O governo anunciou a liberação de R$ 7 bilhões do Fundo de Garantia do Tempo de Serviço (FGTS) para aproximadamente 10 milhões de trabalhadores, uma iniciativa voltada a reduzir o elevado endividamento das famílias no país. Essa ação faz parte de uma estratégia mais ampla adotada pela equipe econômica para tentar conter o aumento de dívidas e criar regras que previnam novos níveis de endividamento.
Segundo informações do Ministério do Trabalho, o recurso será destinado de forma complementar aos valores já recebidos por trabalhadores que aderiram ao saque-aniversário, mas tiveram parte dos montantes bloqueados pelos critérios do programa. A proposta visa oferecer uma parcela do FGTS como garantia para facilitar o acesso a crédito com juros mais baixos, possibilitando o pagamento ou refinanciamento de dívidas que atualmente podem consumir até 35% da renda dos beneficiários.

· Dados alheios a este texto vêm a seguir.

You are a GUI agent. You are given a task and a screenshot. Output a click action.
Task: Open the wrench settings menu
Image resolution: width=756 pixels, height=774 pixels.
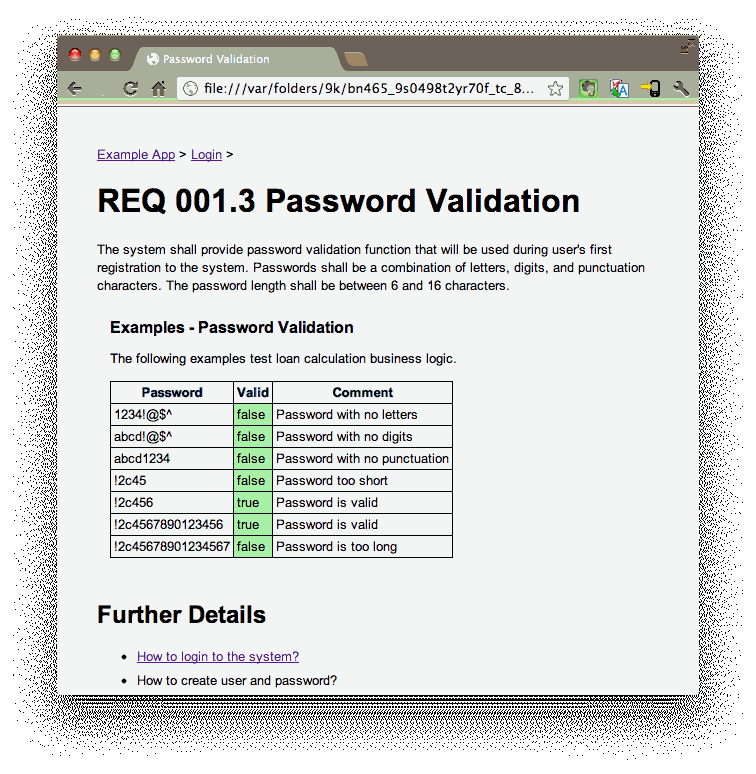(x=682, y=89)
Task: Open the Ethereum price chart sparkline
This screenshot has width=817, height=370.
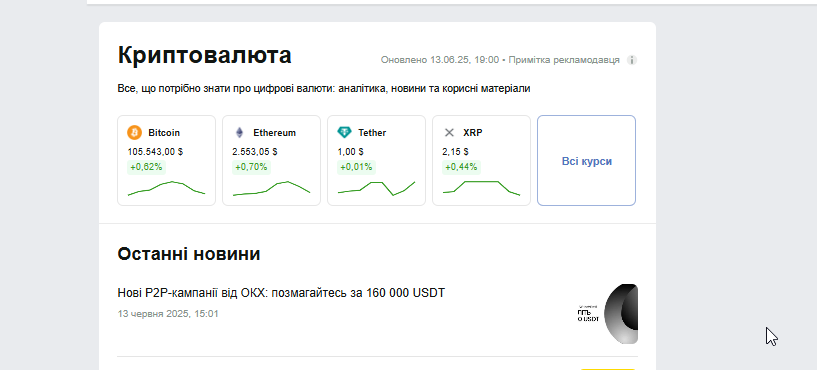Action: click(271, 188)
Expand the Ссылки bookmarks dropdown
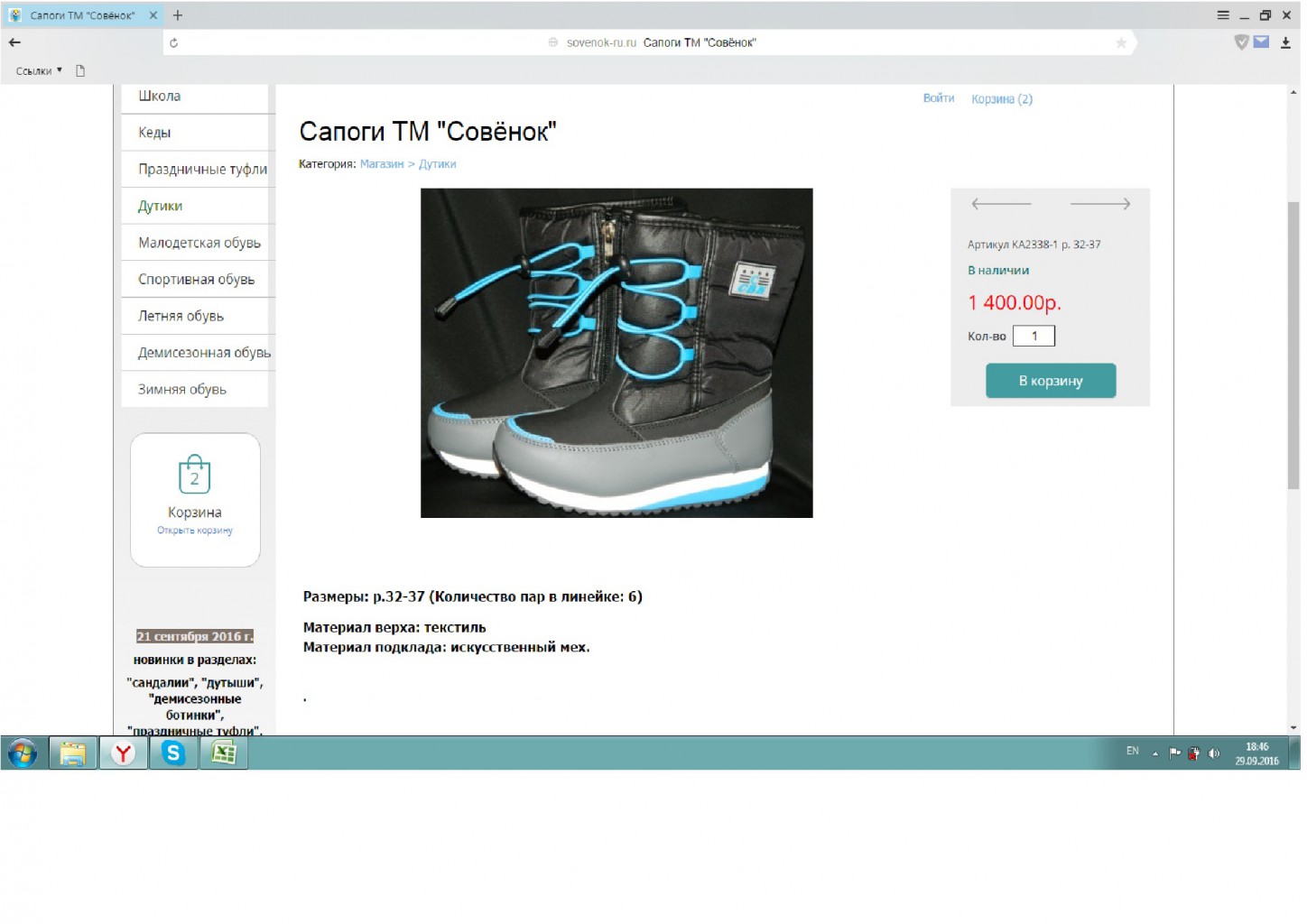Viewport: 1307px width, 924px height. click(x=39, y=70)

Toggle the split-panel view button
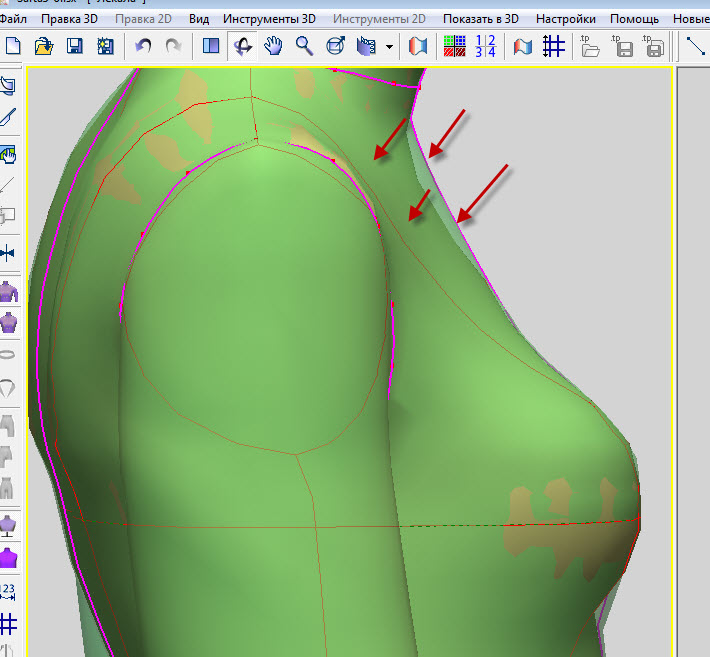210,45
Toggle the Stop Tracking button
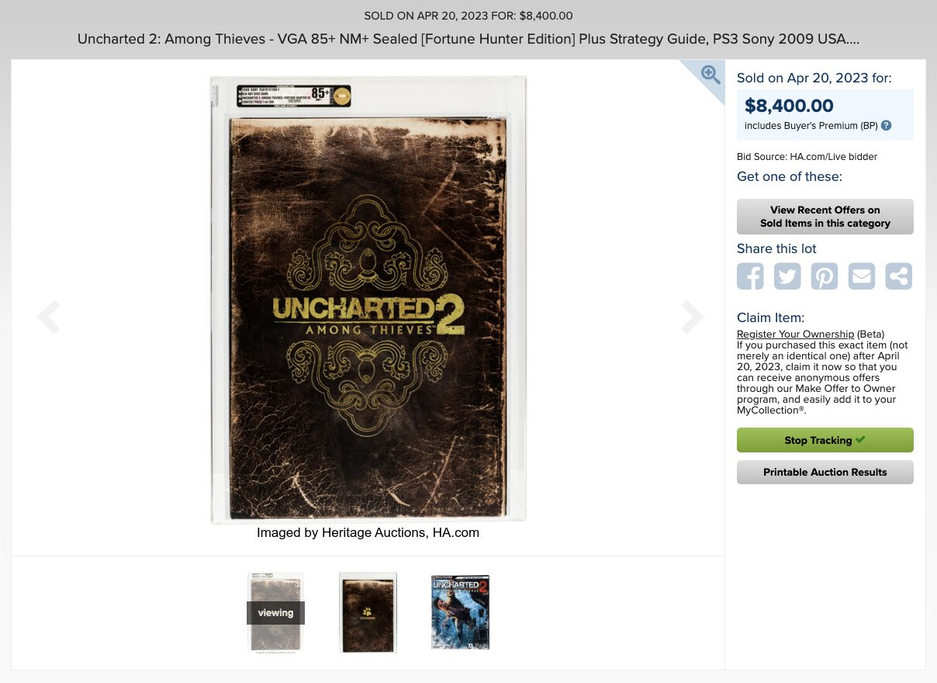 coord(825,440)
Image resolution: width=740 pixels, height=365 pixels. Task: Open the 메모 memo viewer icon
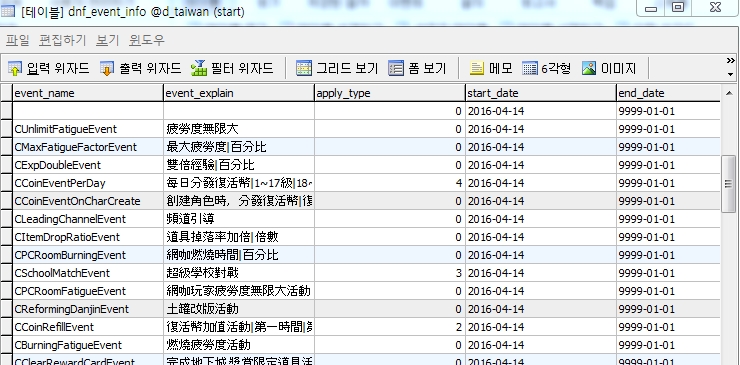tap(477, 69)
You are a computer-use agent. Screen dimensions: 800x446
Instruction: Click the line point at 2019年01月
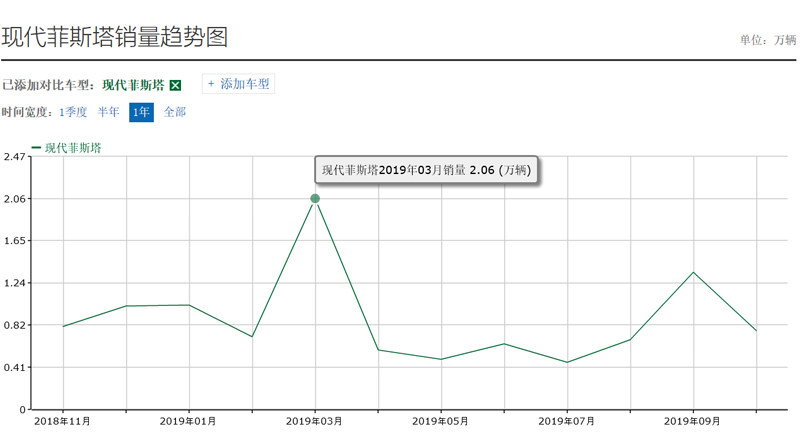[189, 305]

Dados do CNC (Controle Numérico Computadorizado) revelam que o índice de endividamento das famílias atingiu 80,4% em março deste ano, marcando um recorde e reforçando a necessidade de medidas de contenção. Como parte do esforço, o governo já implementou o programa Desenrola, que promove a renegociação de R$ 53 bilhões em dívidas de cerca de 15 milhões de brasileiros. Apesar de ter desembolsado R$ 1,7 bilhão em garantias ao longo de 2023 e 2024, os níveis de endividamento permanecem elevados, levando às avaliações de que novas ações e regulamentações são essenciais para tentar reverter essa tendência. Os próximos passos envolvem a elaboração de regras junto ao Congresso para evitar que esse quadro se repita.